Reviewing the inference results from the point of view of an analyst with no prior knowledge of the trojan, the following steps are necessary to discover the trojan/kill-switch. First, the analyst needs to discover the accumulator in the 8051. Our tool can help discover the accumulator because the ALU adder and subtractor outputs are connected to the accumulator. The next key step in detecting the trojan is combining knowledge of which circuit registers form the accumulator along with the gating function inferred module that zeros out the accumulator. The third key step is piecing together the counter output and decoders that enable this gating function. Even if it is not entirely clear what event is being counted, the fact that a count reaching a specific value triggers a kill-switch which results in the accumulator being permanently zeroed out is sufficient to determine the presence of a trojan. We assert that these inference steps are fairly straightforward for an analyst if given the help of our tools. Without help from an algorithmic reverse engineering tool, the analyst would have to resort to examining each of the several thousand gates and registers in this designs, making detection unlikely.

VI.   Discussion

In this section, we discuss some of limitations and areas for potential improvement in our tools. We also provide a detailed comparison with our previous work which this paper builds on.

A. Abstraction Quality

Some of the inferred modules detected by the tool, such as decoders and demultiplexers are somewhat small and cover tens of gates leading to a moderately large number of such modules in the output. Due to this, a human analyst would need to spend more time looking at each of these inferred modules. At first sight, this appears to be a major limitation. However, it is important to note that even with these small modules, the number of inferred modules is at least an order magnitude and usually a few orders of magnitude fewer than the number of gates and registers present in the article being analyzed. As we pointed out in the discussion of the trojan injected in oc8051 , this results in a very significant reduction in the workload for an analyst.

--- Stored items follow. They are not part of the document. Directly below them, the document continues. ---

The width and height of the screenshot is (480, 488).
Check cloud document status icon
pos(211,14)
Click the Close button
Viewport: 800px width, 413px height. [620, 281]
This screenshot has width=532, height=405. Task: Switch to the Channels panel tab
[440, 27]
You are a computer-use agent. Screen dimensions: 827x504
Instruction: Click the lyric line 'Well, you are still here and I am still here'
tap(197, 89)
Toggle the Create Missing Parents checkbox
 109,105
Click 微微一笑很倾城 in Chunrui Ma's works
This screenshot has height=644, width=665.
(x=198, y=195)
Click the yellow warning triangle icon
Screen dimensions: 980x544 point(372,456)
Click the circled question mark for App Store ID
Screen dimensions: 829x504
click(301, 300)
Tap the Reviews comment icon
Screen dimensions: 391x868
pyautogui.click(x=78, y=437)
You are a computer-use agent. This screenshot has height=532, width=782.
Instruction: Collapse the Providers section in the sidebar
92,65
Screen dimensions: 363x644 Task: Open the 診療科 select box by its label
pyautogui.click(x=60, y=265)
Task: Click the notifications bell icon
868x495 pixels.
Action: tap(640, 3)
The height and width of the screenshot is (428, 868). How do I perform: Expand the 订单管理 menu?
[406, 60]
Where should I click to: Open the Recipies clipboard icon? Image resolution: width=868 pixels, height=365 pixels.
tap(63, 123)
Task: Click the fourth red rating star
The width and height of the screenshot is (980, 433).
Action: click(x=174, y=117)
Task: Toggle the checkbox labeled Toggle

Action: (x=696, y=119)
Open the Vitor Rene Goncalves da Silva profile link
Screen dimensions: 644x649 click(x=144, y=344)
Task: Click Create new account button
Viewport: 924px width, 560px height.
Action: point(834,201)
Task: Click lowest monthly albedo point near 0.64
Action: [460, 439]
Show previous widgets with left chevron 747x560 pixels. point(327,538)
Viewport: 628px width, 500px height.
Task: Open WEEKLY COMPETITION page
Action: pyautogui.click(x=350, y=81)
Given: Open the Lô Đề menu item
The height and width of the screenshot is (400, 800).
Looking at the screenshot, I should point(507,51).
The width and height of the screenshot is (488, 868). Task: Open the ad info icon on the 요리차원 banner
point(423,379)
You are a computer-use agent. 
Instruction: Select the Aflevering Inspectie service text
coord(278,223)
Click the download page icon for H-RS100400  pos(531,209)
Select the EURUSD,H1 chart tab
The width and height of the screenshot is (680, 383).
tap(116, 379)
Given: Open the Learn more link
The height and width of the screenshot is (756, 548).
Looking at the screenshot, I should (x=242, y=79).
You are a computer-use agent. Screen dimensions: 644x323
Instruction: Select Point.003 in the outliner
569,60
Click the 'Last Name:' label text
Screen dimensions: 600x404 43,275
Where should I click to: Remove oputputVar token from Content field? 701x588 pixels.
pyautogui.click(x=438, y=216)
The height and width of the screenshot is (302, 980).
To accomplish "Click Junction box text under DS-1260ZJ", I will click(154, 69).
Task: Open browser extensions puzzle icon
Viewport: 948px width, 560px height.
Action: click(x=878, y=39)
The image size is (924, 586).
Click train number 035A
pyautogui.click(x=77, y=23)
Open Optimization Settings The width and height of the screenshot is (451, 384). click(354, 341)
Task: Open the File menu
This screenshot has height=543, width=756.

Furthermore, if design-specific information is available about the types of modules expected to be present in the design, our algorithms can be easily extended to detect such modules. Two examples are shown in this paper. The first is the framebuffer-read structure in the VGA module of BigSoC . In this case, we designed the algorithm to detect this structure knowing that a VGA controller and framebuffer were present in the design.

A second example is our detection of the ALU in oc8051 . Detecting an ALU requires knowledge of the exact functions implemented by an ALU such as add, subtract, not, negate, and, nand, or, xor, xnor etc. These vary from design to design. Moreover, the number of ALU operation specifier bits, the number of input operands and their bitwidths also needs to be known or derived. These factors make it hard to write a completely general ALU detection algorithm. However, in the case of the oc8051 , analyzing the instruction set gave us information about the functions performed by the ALU as well as the width of each ALU input. In this case, we were able to use QBF-based module matching and word identification to precisely identify the ALU in the oc8051 design. Building such a large library of high-level components is an important topic for future work.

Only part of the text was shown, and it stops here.